The fossil fuel industry isn’t going to voluntarily stop exacerbating the climate crisis. The health care industry isn’t going to voluntarily stop profiting off sickness. The private prison industry and the police are not going to voluntarily stop fortifying an inhumane and racist criminal justice system. Billionaires and corporations are not going to voluntarily stop using an army of lobbyists to rig the tax system for the wealthy, and they are not going to voluntarily stop exploiting a system of legalized bribery to buy our elections.

Fixing our country and our world will require transformational policies — or, as Sanders calls it, a “political revolution.” And yes — enacting those policies will require exactly the kind of struggle that Sanders envisioned and earnestly acknowledged during the Democratic primary. Those crises will not just go away or get better by replacing Trump with a Democratic president who prioritizes comity, decorum, and incrementalism over struggle, conflict, and radical change.

But can candidates win office while admitting that?

In every contested primary, progressives will inevitably face Joe Bidens — corporate-backed moderates who reassure us that there is no need for a slog, who tell us a fantastical and inspiring tale about how we can fix the country through half measures, bipartisanship, and polite requests for national unity.
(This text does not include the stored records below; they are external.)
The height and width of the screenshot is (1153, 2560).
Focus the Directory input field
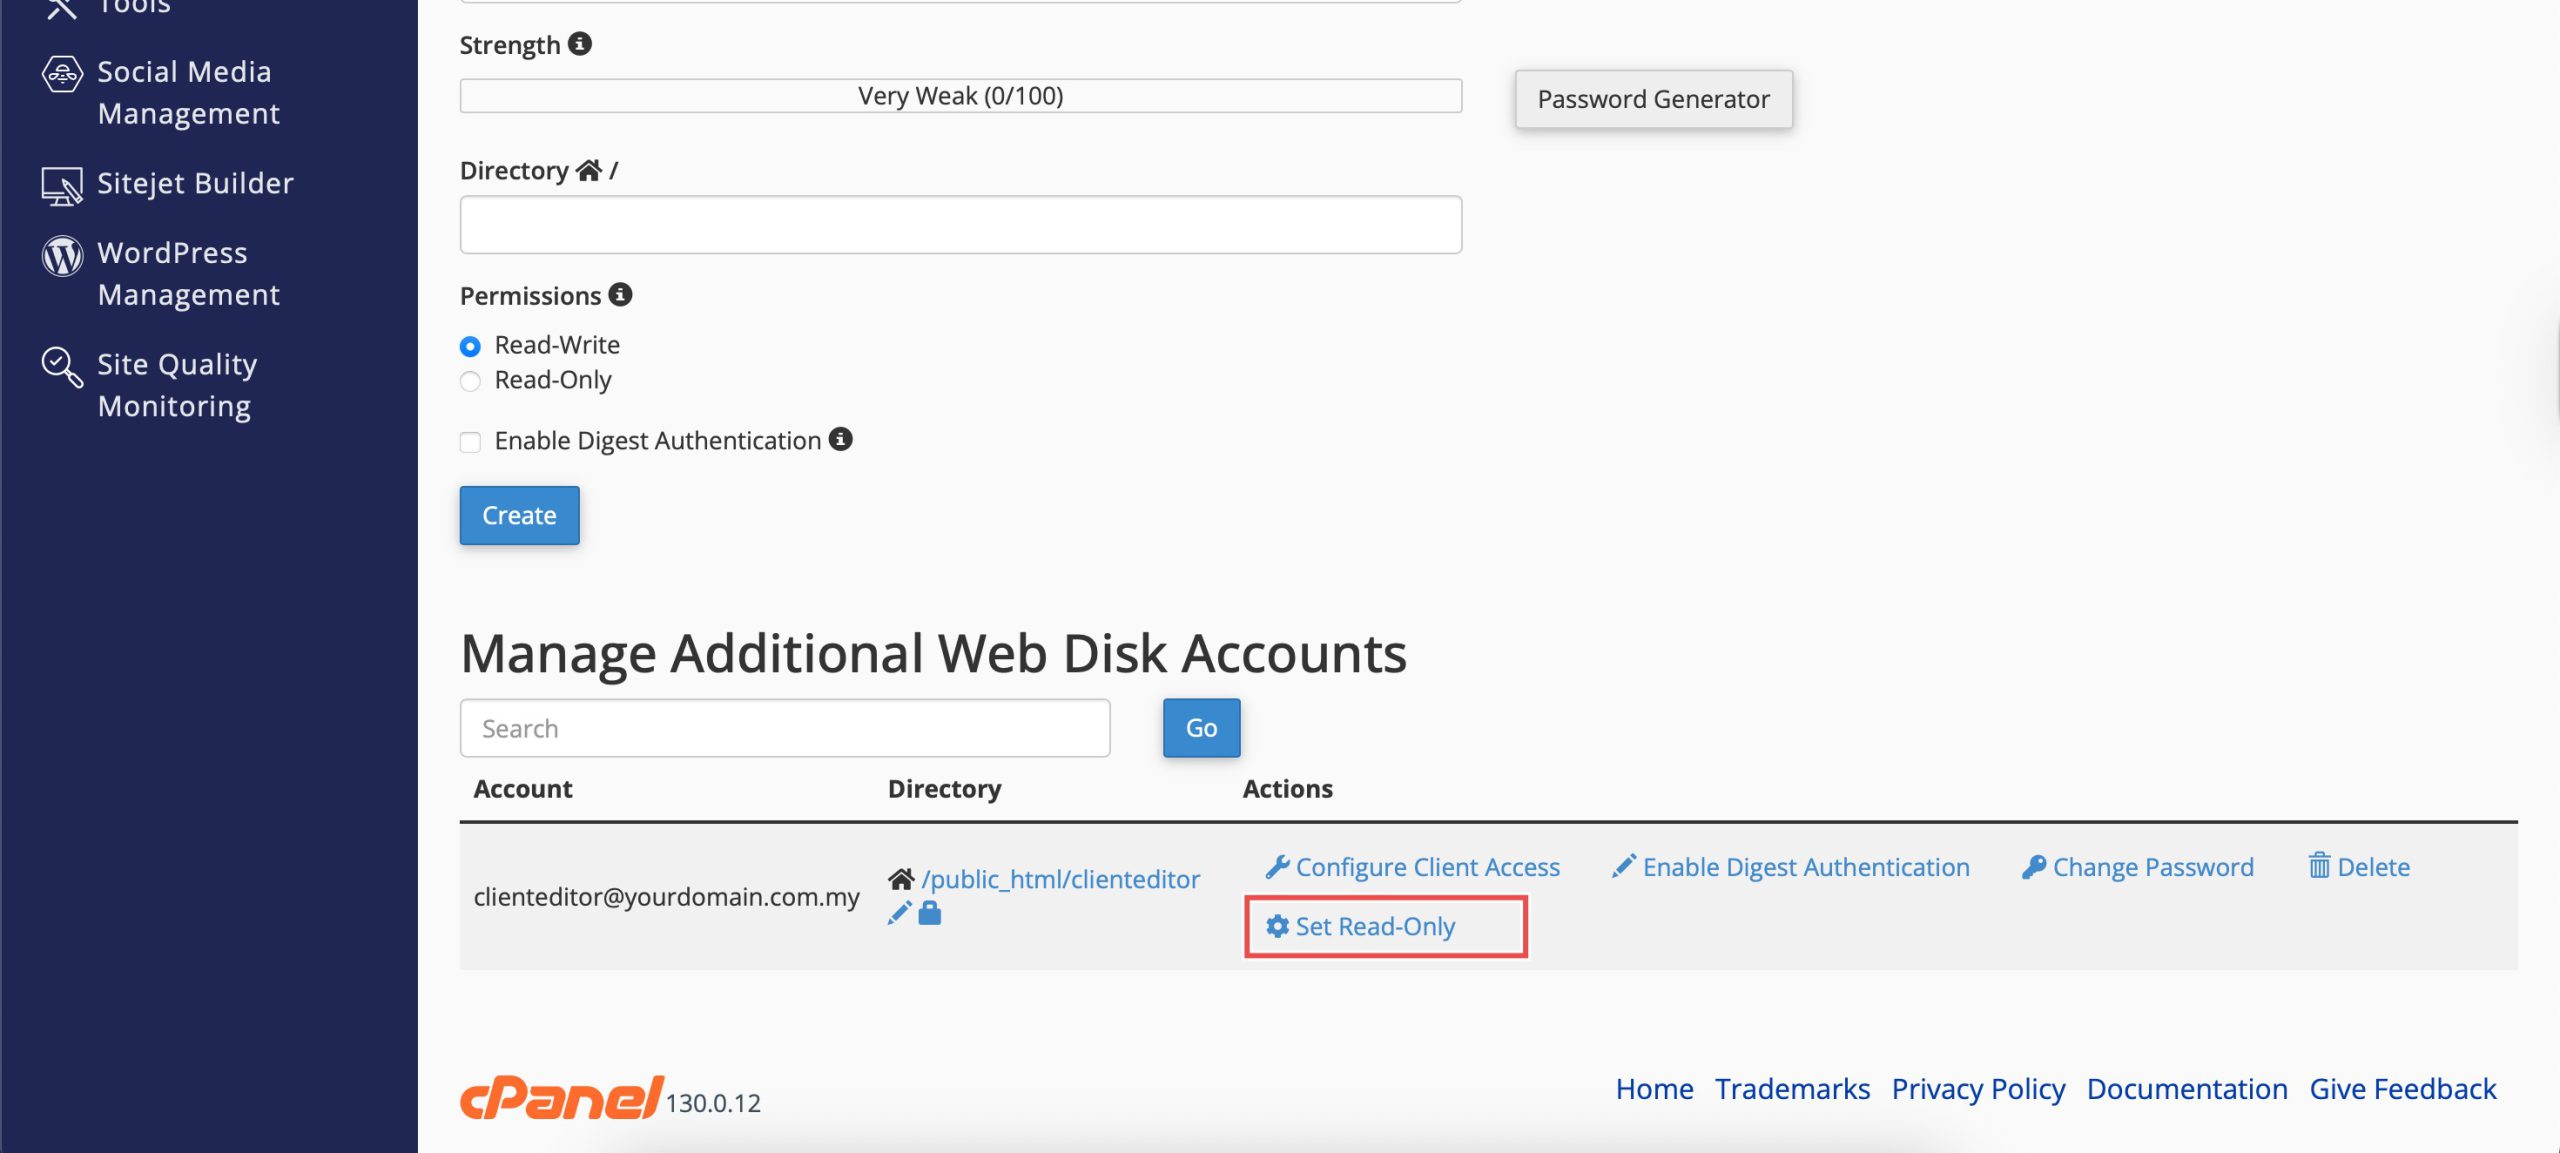pyautogui.click(x=960, y=225)
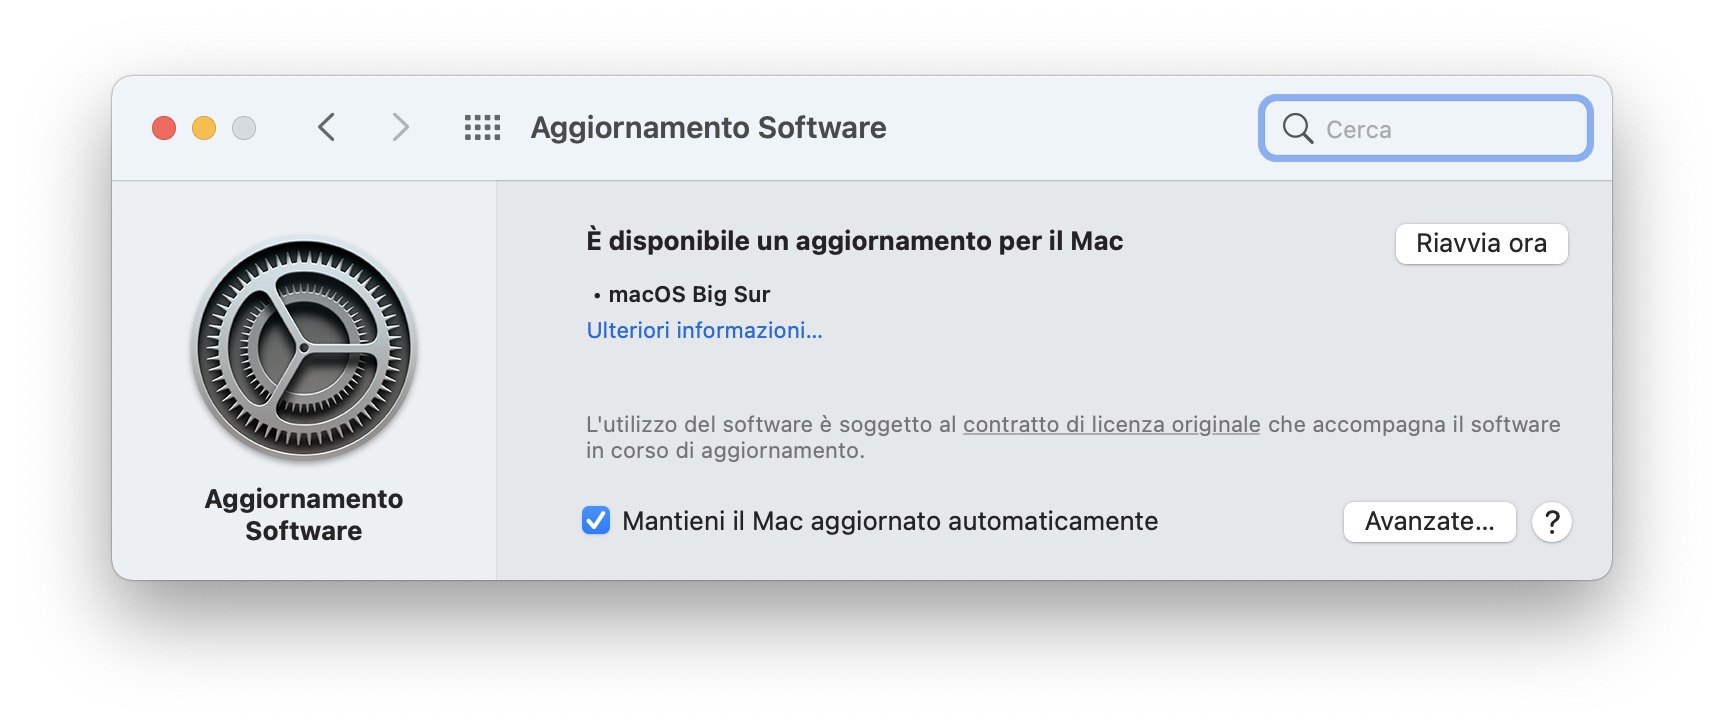Click the bullet next to macOS Big Sur
Viewport: 1724px width, 728px height.
(597, 294)
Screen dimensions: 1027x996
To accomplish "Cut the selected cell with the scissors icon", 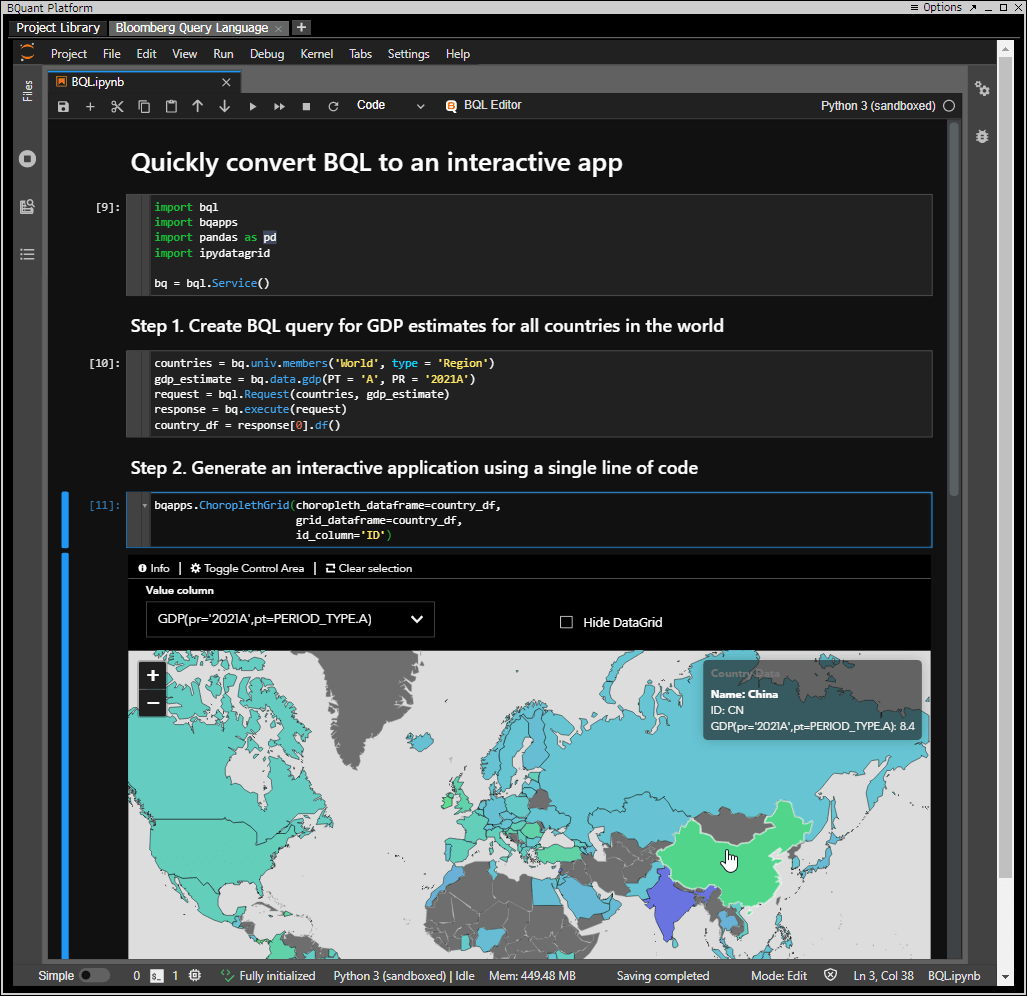I will [x=117, y=106].

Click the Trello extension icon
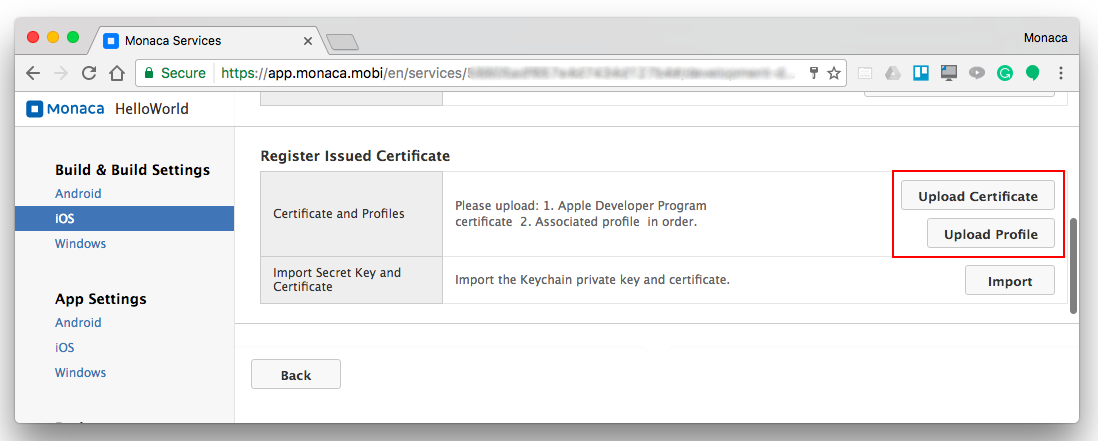921,73
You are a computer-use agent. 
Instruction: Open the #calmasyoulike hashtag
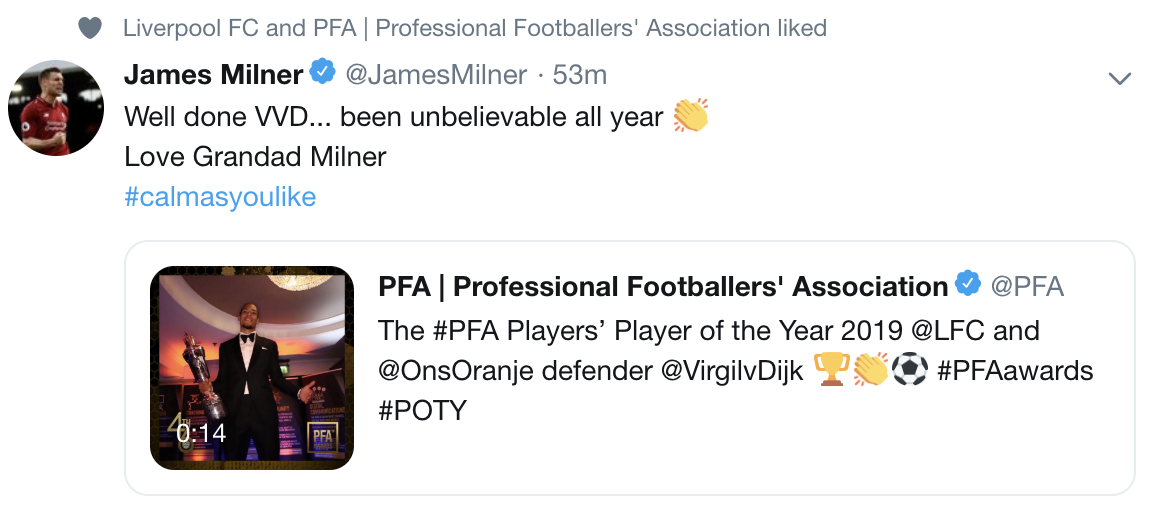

In the face of that appealing sales pitch, can progressive candidates up and down the ballot win power while leveling with voters about how hard it will be to actually save our country and the planet?

On that score, the results of the 2020 Democratic primary were not a hopeful sign. However, reality may finally be overwhelming the power of fantasy.

Since Biden became the presumptive nominee, more than 167,000 Americans have died in a lethal pandemic, and millions have lost their existing health care coverage — all as the economy has continued to enrich billionaires. At the same time, an explosion of police violence and mass protest has spotlighted the bigotry and inequality tearing apart the social fabric of communities across the country. Meanwhile, the climate crisis helped create a 100 degree day in the Arctic Circle.

In light of these emergencies, politicians face an altered political topography. They risk looking tone-deaf if they try to pretend that the panacea is some easy half measure or singular electoral victory. The converse is also true — candidates may end up seeming more authentic and electable by fessing up to impending cataclysms and echoing the call for the kind of struggle that will be necessary to rescue ourselves.

In short, events occurring outside of the political arena in the terrestrial world — in the streets, hospitals, schools, and communities we live in — are intervening to change elections in a way that could make honesty a winning strategy.

If that shift continues, it will be unfolding at too late a moment to put Sanders in the White House — but if we are lucky, it will happen in time to save the world.